Mecra

“Medya ve Kültürel Çalışmalar Platformu”

Halk Tv’nin Yükselişi

Oğuz Burkay Kuzucu

Haziran 2014

Türkiye toplumu saatler 31 Mayıs 2013 sabahını gösterdiğinde Cumhuriyet tarihinin en büyük toplumsal olayının başlamak üzere olduğundan habersizdi. Bir kaç çevreci aktivist ve bu aktivistlerin çadırlarını ateşe vermek üzere olan bir kısım polis memuru hariç bütün ülke uykudaydı. Sonra o “bir kaç” kişi onlarca, yüzlerce, binlerce ve hatta milyonlarca insana dönüşüp kimilerince “anarşi” kimilerince “terör” fakat bir çokları tarafından “direniş” olarak adlandırılan büyük alevi ateşledi.
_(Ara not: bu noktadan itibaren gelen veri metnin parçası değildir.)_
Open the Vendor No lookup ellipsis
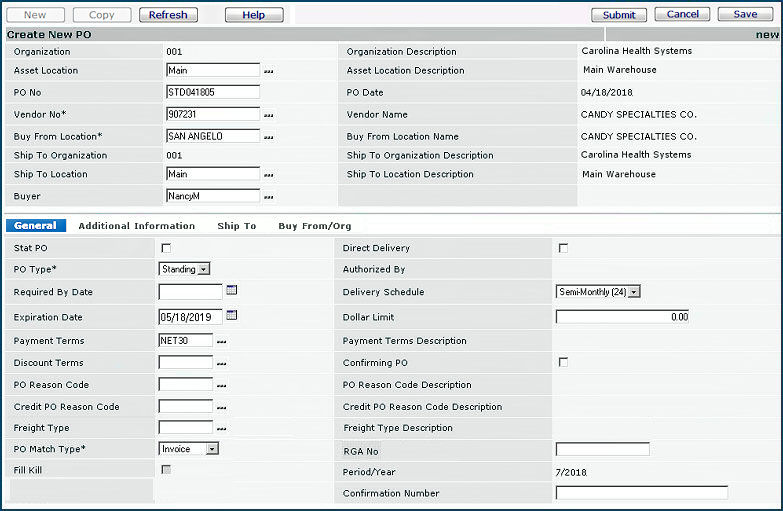Screen dimensions: 783x511 point(268,116)
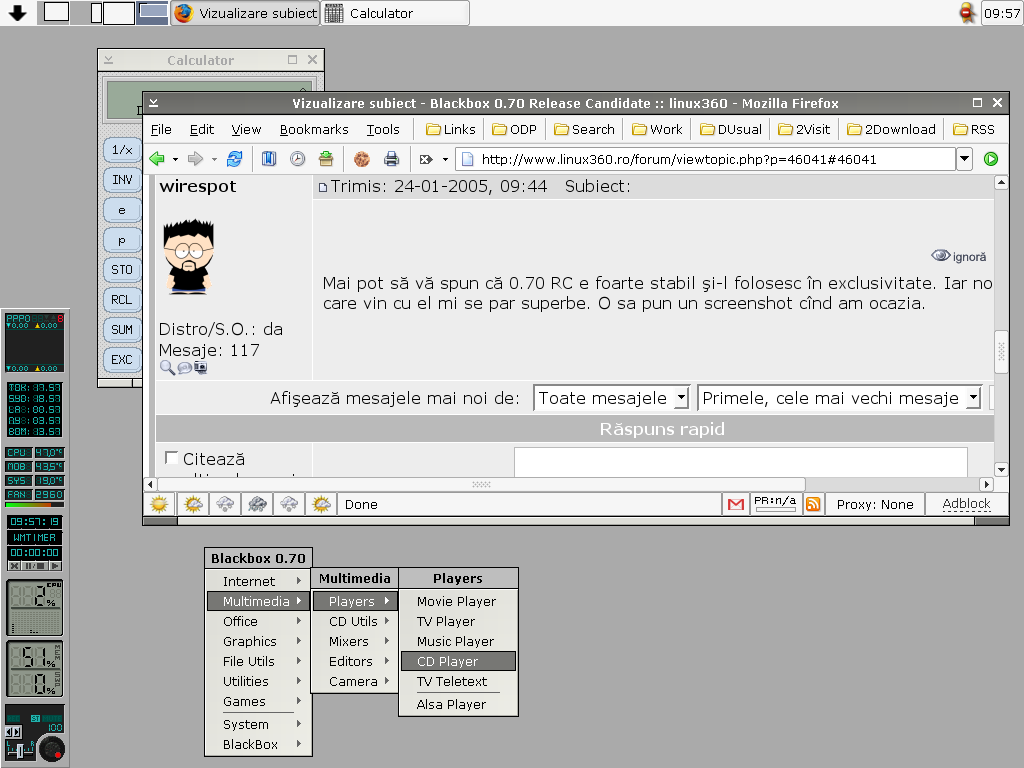The width and height of the screenshot is (1024, 768).
Task: Open the Bookmarks menu
Action: pyautogui.click(x=314, y=129)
Bu konuda elbette bir çok taraf, aktör var; kazananlar ve kaybedenler var. Fakat bu aktörlerden biri öyle bir noktaya geldi ki, inanıyorum, hiç bir etmen onun bu pozisyonunu kolay kolay elinden alamayacak. Halk TV bütün bu olaylar sırasında öyle bir üne kavuştu ki üzerine düşünülmesini adeta “farz” kıldı…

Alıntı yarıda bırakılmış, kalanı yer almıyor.